The key advantage of a relational database is the ability to relate and index information. Most 'NoSQL' systems don't provide a relational algebra or a great query language.
What you need to ask yourself is, does switching make sense for my intended use case?
You have kind of missed the point. The point is, you sometimes don't have an index (in the way you do with a general relational DB anyways). Even when you do have an index, the ability to relate it together is difficult and what relational databases excel at. NoSQL solutions have a number of novel structure which make many usecases trivially easy, e.g. Redis is a data-structure oriented DB well-suited to rapidly building anything with queues or its pub-sub architecture. MongoDB is a freeform document database which stores documents as JSON (BSON) and excels at rapid development. BigTable solutions are a little less structured than that, but expand the idea of a row to have families of columns — key value pairs contained in each row arranged efficiently on disk. You can build an inverted index on top of this with a technology like ElasticSearch.

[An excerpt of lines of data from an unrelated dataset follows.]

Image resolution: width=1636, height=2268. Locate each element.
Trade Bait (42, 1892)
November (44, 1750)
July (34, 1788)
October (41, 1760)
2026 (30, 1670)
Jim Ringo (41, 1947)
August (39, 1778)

Not everything needs the consistency guarantees or disk layout of a traditional RDBMS. Another major use case of NoSQL is massive scalability, many solutions (e.g. BigTable -- HBase/Cassandra) are designed to shard and scale horizontally easily (not so easy with SQL!). Cassandra in particular is designed for no SPOF. Further, column-oriented datastores are meant to optimize disk speeds via sequential reads (and reduce write-amplification). That being said, unless you really need it, a traditional SQL server is generally good enough.
There's advantages and disadvantages. Personally, I use a mix of both. Use the right tool for the right job, which may end up being PostgreSQL or MySQL more often than not.
You can liken a basic key-value system to making an SQL table with two columns, a unique key and a value. This is quite fast. You have no need to do any relations or correlations or collation of data. Just find the value and return it. This is an oversimplification, NoSQL databases do have a lot of interesting functionality and application beyond simple K,V stores.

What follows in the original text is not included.